No olvidemos que la violencia es también un síntoma de una pobreza estructural que no hemos querido resolver. En Colombia, el 42% de la población vive en condiciones de pobreza monetaria, y en regiones como La Guajira, el Chocó o el sur de Córdoba, esa cifra supera el 60%. Mientras la pobreza siga siendo tan alta, siempre habrá condiciones para que grupos ilegales recluten, extorsionen y dominen. Atacar la pobreza no es solo un tema económico: es una decisión ética y política para cerrar la puerta a la guerra.

Al mismo tiempo, debemos reconocer que la mayoría de quienes hoy siembran terror y muerte en los territorios son jóvenes que fueron víctimas antes que victimarios. Jóvenes que crecieron sin escuela, sin oportunidades, sin futuro. La violencia no se erradica solo con operativos militares: se previene con educación, con cultura, con acceso a empleo digno. La paz que soñamos necesita inversión sostenida, no solo discursos grandilocuentes.

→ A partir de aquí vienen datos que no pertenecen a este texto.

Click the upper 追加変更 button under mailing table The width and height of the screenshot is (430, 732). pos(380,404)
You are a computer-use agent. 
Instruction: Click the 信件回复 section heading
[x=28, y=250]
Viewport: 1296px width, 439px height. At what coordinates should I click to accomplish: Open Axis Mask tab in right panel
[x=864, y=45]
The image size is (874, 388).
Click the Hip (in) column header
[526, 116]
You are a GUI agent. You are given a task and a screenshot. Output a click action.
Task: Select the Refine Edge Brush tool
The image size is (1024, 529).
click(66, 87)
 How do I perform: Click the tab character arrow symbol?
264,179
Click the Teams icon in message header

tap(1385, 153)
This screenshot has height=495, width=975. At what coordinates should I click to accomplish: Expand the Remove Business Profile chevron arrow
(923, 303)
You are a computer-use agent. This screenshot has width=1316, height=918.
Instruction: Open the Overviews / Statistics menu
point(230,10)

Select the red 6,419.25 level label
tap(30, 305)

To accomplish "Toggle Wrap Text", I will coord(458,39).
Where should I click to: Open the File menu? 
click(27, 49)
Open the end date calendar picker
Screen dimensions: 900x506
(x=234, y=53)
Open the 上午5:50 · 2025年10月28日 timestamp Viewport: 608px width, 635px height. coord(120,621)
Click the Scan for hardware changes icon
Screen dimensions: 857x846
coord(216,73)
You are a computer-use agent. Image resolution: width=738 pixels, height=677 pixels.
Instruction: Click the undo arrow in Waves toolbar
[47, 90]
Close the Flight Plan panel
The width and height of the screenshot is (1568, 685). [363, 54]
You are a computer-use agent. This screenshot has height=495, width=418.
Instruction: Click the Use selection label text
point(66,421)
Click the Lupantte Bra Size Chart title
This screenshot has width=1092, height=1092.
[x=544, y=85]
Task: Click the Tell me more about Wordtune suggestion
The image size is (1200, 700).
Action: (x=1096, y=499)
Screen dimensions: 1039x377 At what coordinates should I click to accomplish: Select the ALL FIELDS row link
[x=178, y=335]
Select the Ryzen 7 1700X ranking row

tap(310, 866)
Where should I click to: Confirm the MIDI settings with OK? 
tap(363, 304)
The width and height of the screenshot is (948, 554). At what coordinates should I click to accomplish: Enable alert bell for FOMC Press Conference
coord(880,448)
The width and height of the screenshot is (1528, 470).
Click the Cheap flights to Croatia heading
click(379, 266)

Finalmente, y como reflexión, Colombia no puede seguir viviendo al filo del abismo. La paz no es una utopía, pero tampoco se logra con atajos ni discursos vacíos. Se necesita verdad, justicia, voluntad política y compromiso ciudadano. Se necesita desarmar no solo los fusiles, sino también las palabras, los odios, las inercias que nos impiden reconocernos como iguales. Es hora de construir un país en el que quepamos todos. Un país donde la reconciliación no sea un eslogan sino una práctica cotidiana. Y para eso, el primer paso es dejar de vernos como enemigos. Porque si no somos capaces de hablar sin destruirnos, tampoco podremos vivir en paz.